**What the task asks**
Your answer is one number, how many lines in the entries include "agent".

**Stored data**
┏━━

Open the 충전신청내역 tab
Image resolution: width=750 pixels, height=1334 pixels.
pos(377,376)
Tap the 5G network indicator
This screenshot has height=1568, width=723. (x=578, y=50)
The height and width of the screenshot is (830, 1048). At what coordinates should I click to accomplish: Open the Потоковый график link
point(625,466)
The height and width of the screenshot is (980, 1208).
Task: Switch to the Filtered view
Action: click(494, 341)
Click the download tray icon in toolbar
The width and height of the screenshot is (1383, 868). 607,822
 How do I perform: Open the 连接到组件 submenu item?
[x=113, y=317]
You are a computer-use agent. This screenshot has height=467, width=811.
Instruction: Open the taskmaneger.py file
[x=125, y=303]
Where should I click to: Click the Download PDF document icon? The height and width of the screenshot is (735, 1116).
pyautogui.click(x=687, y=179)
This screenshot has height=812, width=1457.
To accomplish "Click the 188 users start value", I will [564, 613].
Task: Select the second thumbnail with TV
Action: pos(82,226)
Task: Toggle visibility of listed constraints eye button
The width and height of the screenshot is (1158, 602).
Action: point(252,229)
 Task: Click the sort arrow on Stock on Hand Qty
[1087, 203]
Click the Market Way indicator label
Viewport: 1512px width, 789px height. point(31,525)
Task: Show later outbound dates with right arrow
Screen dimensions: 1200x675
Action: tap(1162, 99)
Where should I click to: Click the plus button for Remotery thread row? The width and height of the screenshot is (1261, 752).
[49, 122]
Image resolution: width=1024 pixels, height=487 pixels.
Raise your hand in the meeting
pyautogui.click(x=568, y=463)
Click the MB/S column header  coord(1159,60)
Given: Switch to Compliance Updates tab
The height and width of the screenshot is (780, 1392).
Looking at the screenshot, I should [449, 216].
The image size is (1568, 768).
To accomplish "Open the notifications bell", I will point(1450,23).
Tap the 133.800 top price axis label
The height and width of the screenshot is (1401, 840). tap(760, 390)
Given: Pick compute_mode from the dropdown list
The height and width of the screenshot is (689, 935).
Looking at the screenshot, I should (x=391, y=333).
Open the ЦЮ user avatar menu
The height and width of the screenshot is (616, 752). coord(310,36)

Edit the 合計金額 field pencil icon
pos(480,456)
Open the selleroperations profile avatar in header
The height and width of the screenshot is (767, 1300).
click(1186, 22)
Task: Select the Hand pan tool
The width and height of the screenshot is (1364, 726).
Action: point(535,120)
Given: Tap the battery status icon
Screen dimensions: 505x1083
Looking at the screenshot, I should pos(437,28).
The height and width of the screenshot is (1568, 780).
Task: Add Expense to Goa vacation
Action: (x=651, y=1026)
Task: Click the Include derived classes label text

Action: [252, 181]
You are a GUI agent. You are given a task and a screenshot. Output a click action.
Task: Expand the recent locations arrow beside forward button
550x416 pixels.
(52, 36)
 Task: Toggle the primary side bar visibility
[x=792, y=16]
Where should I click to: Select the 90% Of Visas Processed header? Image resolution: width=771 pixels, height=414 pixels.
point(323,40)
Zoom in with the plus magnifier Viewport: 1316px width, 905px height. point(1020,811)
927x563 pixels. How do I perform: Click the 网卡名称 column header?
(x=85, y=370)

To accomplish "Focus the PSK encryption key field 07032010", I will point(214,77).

┗━━

**Exercise answer**
2